Careful scrutiny, however, shows how frail these arguments are. Germany’s armed forces played their role as the vehicle for the Reich’s expansion to the full, and through their own deliberate policies caused the premeditated death of millions of POWs.
Before Operation Barbarossa began in 1941, the Wehrmacht determined that Soviet prisoners taken during the upcoming campaign were to be withdrawn from the protection of international and customary law. Orders issued to subordinate commands suspended the German military penal code and the Hague Convention, the international agreement that governed the treatment of prisoners. Although the Soviets had not signed the Geneva Convention regarding POWs, the Germans had. Article 82 of the convention obliged signatories to treat all prisoners, from any state, according to the dictates of humanity.
In March 1941, Hitler issued what has come to be known as the ‘Commissar Order,’ which clearly spelled out the future nature of the war in Russia. The coming conflict was to be ‘one of ideologies and racial differences and will have to be waged with unprecedented, unmerciful, and unrelenting hardness.’ It also instructed Hitler’s subordinates to execute commissars and exonerated his soldiers of any future excess. ‘Any German soldier who breaks international law will be pardoned,’ the Führer stated. ‘Russia did not take part in the Hague Convention and, therefore, has no rights under it.’
At a subsequent gathering to explain the application of this order to senior army officers, General Edwin Reinecke, the Reich officer responsible for the treatment of POWs, told his audience: ‘The war between Germany and Russia is not a war between two states or two armies, but between two ideologies — namely, the National Socialist and the Bolshevist ideology. The Red Army [soldier] must be looked upon not as a soldier in the sense of the word applying to our western opponents, but as an ideological enemy. He must be regarded as the archenemy of National Socialism and must be treated accordingly.’ Reinecke continued with the admonishment that this must be made plain to every officer taking part in the operation,’since they were apparently still entertaining ideas which belonged to the Ice Age and not to the present age of National Socialism.’ Under the direction of the Commissar Order, immediately after capture all Soviet political officers should be killed and that thereafter, under a’special selection program of the SD [Sicherheitsdienst, the Nazi Party’s security service], all those prisoners who could be identified as thoroughly bolshevized or as active representatives of the Bolshevist ideology’ should also be killed.
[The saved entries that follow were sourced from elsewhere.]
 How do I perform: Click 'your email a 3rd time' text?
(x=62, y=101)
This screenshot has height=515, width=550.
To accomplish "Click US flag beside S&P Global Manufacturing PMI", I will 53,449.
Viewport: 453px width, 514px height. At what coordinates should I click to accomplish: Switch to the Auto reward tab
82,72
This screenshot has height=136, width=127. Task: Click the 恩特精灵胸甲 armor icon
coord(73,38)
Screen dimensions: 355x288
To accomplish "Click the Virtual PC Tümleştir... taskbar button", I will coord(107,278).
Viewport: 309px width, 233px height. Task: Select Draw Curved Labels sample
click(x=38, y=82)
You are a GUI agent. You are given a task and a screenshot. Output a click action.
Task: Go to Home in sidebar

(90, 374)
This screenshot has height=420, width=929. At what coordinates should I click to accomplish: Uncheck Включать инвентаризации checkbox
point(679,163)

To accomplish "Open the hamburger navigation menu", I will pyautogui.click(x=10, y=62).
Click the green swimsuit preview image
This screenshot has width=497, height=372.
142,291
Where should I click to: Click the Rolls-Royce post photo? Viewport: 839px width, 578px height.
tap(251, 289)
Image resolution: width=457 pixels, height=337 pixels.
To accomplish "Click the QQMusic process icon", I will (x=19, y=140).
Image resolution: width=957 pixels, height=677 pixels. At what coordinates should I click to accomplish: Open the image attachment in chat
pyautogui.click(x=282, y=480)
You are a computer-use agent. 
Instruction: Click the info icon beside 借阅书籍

On September 8, 1941, three months after the start of Operation Barbarossa, Reinecke reminded his subordinates, ‘the Bolshevik soldier forfeited every claim to be treated as an honorable soldier and in keeping with the Geneva Convention.’ Admiral Wilhelm Canaris, chief of the Abwehr (German intelligence), objected to Reinecke’s assertions but was quieted by Field Marshal Wilhelm Keitel, who reminded the admiral, ‘This struggle has nothing to do with soldierly chivalry or the regulations of the Geneva Conventions.’ It is interesting to note that while Hitler’s armies felt themselves relieved from the ‘niceties’ of international law during the campaign, the soldiers of their Finnish, Italian and Romanian allies regularly acknowledged the rights of Soviet soldiers under their protection.
The other feeble line of reasoning to explain away the mass deaths of Russian POWs is that the supply problems were out of the generals’ control. Here again, however, the facts fail to support the argument. From the very beginning, German military planners expected large numbers of prisoners. Four months before the opening of the campaign, the Wehrmacht calculated that it would capture at least 2 to 3 million prisoners — 1 million in the first six weeks.
The true explanation for the millions of deaths lies in the Wehrmacht‘s very deliberate planning of how it was to treat its prisoners. With the war going Hitler’s way in 1941, there seemed little reason to observe the customs of civilized warfare; soon there would be nobody left to object. Rather, what was more important was that the generals prove their worth by demonstrating they were reliable partners in Hitler’s ideological war.
Traditional norms of conduct were discarded even before the campaign opened. In March 1941, as Reinecke was briefing Wehrmacht officers, plans were drawn up for how army units would collaborate with SS General Reinhard Heidrich’s Einsatzgruppen murder squads as the Germans moved eastward. Although a product of Hitler’s twisted mind, the manual explaining the particulars of how the Commissar Order would be applied was drafted by Wehrmacht lawyers. Guidelines for the Conduct of Troops in the Eastcalled for ruthless elimination of active or passive resistance. While it had been customary following earlier campaigns to issue orders absolving German soldiers of guilt, the Barbarossa Jurisdiction Order of May 13, 1941, had provided these protections before the campaign even began. Perhaps more important, German soldiers were informed of this protection and went into Russia believing there would be no consequence for their subsequent actions.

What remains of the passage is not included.